Consignes
1) Reprenez sous forme de liste le paragraphe du texte sur le Real Madrid et le Barça qui commence par « Dans son Camp Nou de Barcelone », en conservant ses faits principaux.
2) Écrivez la suite du texte sur le Real Madrid et le Barça, en commençant juste après sa dernière phrase.

Texte à lire
══════════

Le Real Madrid, club le plus titré de l'univers,
et son bourreau qui le repousse dans l'ombre depuis plusieurs années,
le Barça, charpente de La Roja championne d'Europe et du monde, s'affronteront
ce 16 avril en Liga nationale, le 20 avril en finale de la Coupe du Roi,
puis, au niveau européen, le 27 avril en match aller de demi-finale
de la Ligue des champions et, le 3 mai, en match retour de cette même
demi-finale.
Dans son Camp Nou de Barcelone, capitale de la Catalogne, le Barça
avait infligé au Real Madrid un cuisant 5-0 lors de leur dernier
duel en Liga, le 29 novembre 2010. Ambiance donc de revanche ce soir au
stade Santiago Bernabéu du Real. Si ce choc et les trois suivants s'inscrivent
éventuellement dans un douteux symbolisme politique, selon lequel le
Real représenterait l'Espagne centralisatrice et le Barça la
Catalogne indépendantiste, le bilan final de ce marathon inédit
de "clásicos" n'en sera pas moins surtout sportif.
Facile d'admettre en effet qu'aux yeux des fans du foot, en Espagne et
ailleurs, le club le plus brillant ces 18 prochains jours deviendra de facto,
au-delà des classements officiels, le Saint-Siège du ballon
rond. Sous réserve, bien entendu, de confirmation en finale de la
Ligue des Champions, le 28 mai à Londres, face au Manchester United
ou au Schalke 04.
Supergalactique du Real contre extraterrestre du Barça
Les quatre empoignades Real Madrid - F.C. Barcelona seront aussi quatre
duels au sommet Ronaldo - Messi. Le Portugais Cristiano Ronaldo est le supergalactique
du Real et l'Argentin Lionel Messi l'extraterrestre du Barça avec,
cette saison, 48 buts en 45 matchs.
Et autant prendre explicitement parti pour n'abuser
personne. Ronaldo est l'image d'une vanité qui n'a d'égale
que celle de son compatriote José Mourinho,
entraîneur du Real. Messi, lui, est d'une modestie si naturelle qu'elle
ne peut engendrer que sympathie, d'autant que la prudence oratoire de l'entraîneur
du Barça, Josep Guardiola, ne blesse personne.
Surnommé La Puce pour son taille (1,69 m) ou Le Messie pour ses miracles
sur la pelouse, Leo Messi a déjà remporté avec le Barça,
à seulement 23 ans, douze titres majeurs, notamment en 2009, année d'un
sextuplé historique qui vit le club catalan conquérir tous
les titres espagnols et internationaux possibles.

══════════

Données de pointage sur pages et écrans:
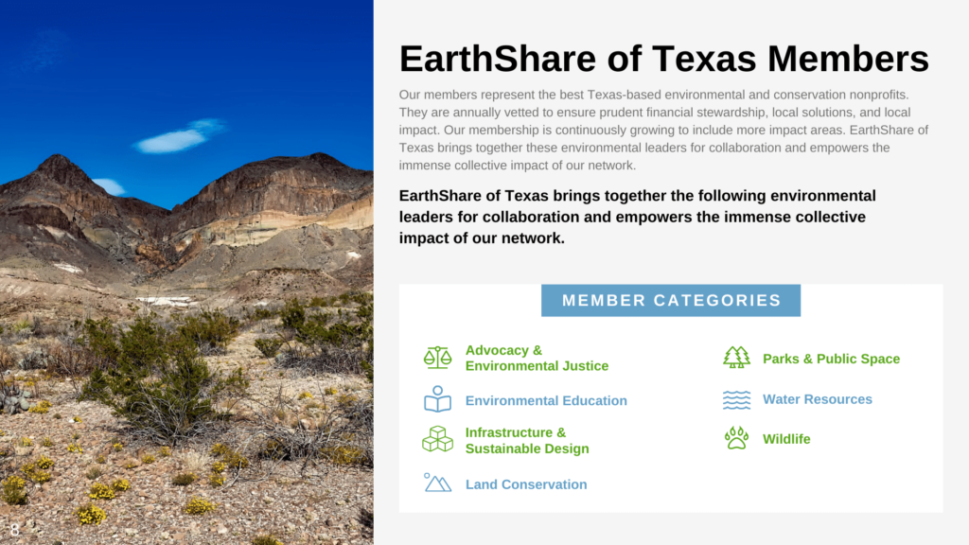Click the blue MEMBER CATEGORIES banner

click(670, 300)
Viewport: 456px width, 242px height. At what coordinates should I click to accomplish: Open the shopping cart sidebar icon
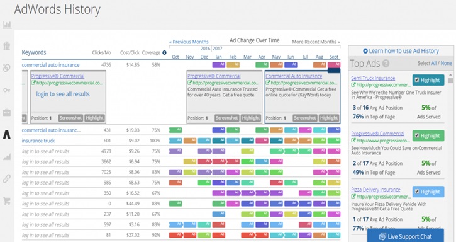point(7,200)
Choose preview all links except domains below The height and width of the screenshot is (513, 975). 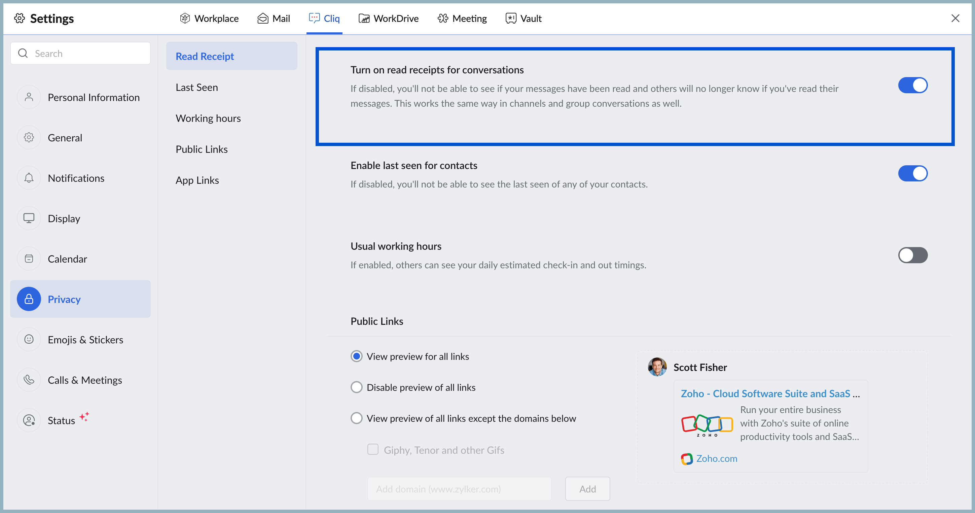356,418
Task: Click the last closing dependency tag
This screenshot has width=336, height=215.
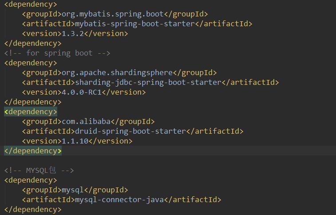Action: coord(33,209)
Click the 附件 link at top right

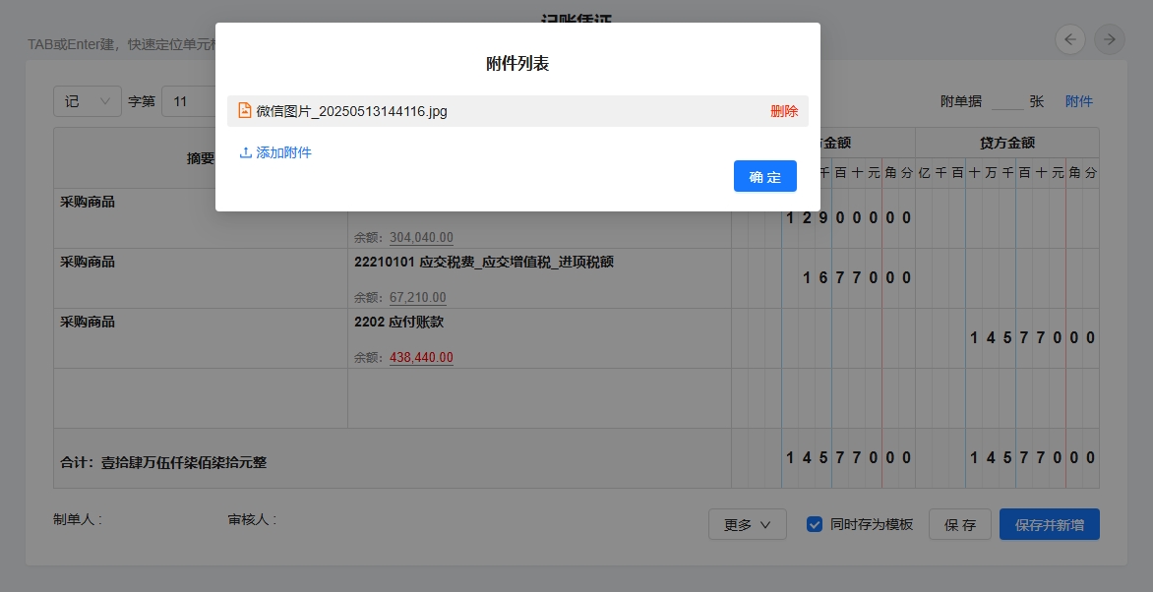point(1078,101)
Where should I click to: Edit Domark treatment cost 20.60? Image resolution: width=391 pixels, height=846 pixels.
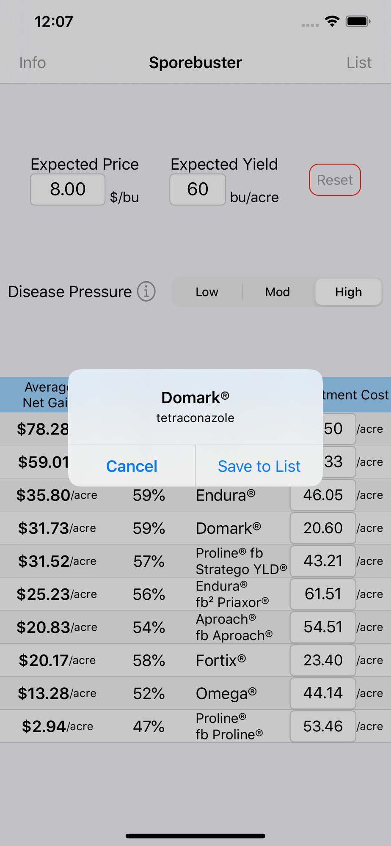tap(323, 528)

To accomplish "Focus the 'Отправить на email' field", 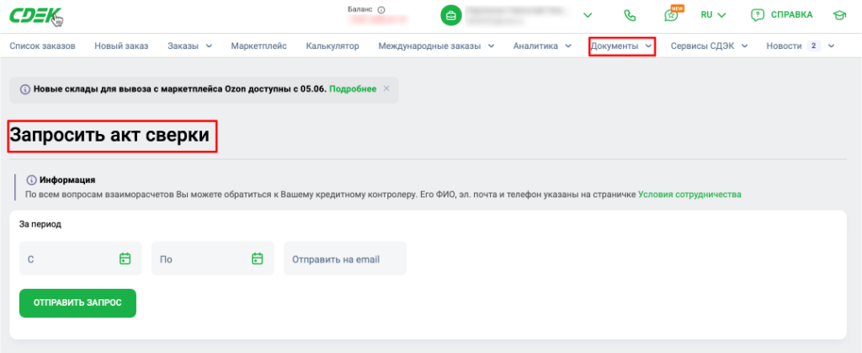I will (344, 259).
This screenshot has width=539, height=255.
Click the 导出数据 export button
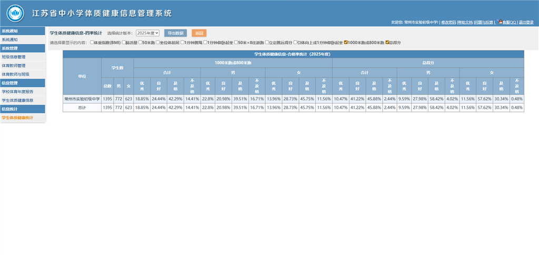pos(175,33)

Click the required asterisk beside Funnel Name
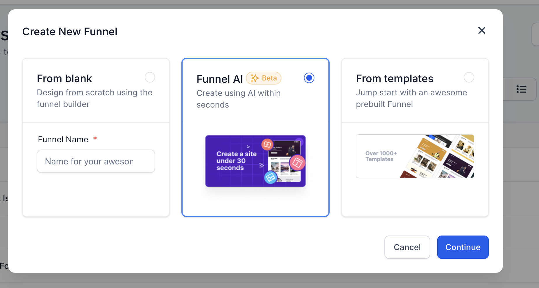(x=95, y=139)
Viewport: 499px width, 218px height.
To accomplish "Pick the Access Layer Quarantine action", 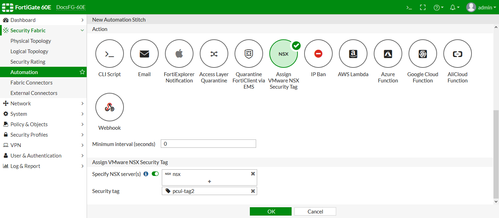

══════════

Réponses par consigne
1)
- Lors de leur dernier duel en Liga, le 29 novembre 2010, le Barça a battu le Real Madrid 5-0 au Camp Nou, à Barcelone.
- Le match de ce soir, au stade Santiago Bernabéu du Real, se déroule donc dans une ambiance de revanche.
- Ce choc et les trois suivants peuvent éventuellement s'inscrire dans un symbolisme politique douteux, où le Real représenterait l'Espagne centralisatrice et le Barça la Catalogne indépendantiste.
- Le bilan final de cette série inédite de « clásicos » sera néanmoins surtout sportif.

2)
Ballon d'or 2009 et 2010, donc officiellement meilleur footballeur mondial,
Messi affiche le bonheur d'un gosse lorsqu'il joue. Ses
buts, il semble les dédier au ciel, comme si, modestement, son propre
talent n'était pas décisif.
Ronaldo, lui, bombe le torse lorsqu'il marque et agite un visage martial
en direction des gradins, réclamant visiblement la reconnaissance
et les applaudissements qui lui seraient dus. On l'a vu, lors de frictions
avec un footballeur de l'équipe adverse, palper du pouce et de l'index une liasse de
billets imaginaires, comme pour dire à son adversaire "Et toi, combien vaux-tu?",
chacun sachant que le Real Madrid déboursa la somme record de 94 millions d'euros
en 2009 pour acquérir Ronaldo.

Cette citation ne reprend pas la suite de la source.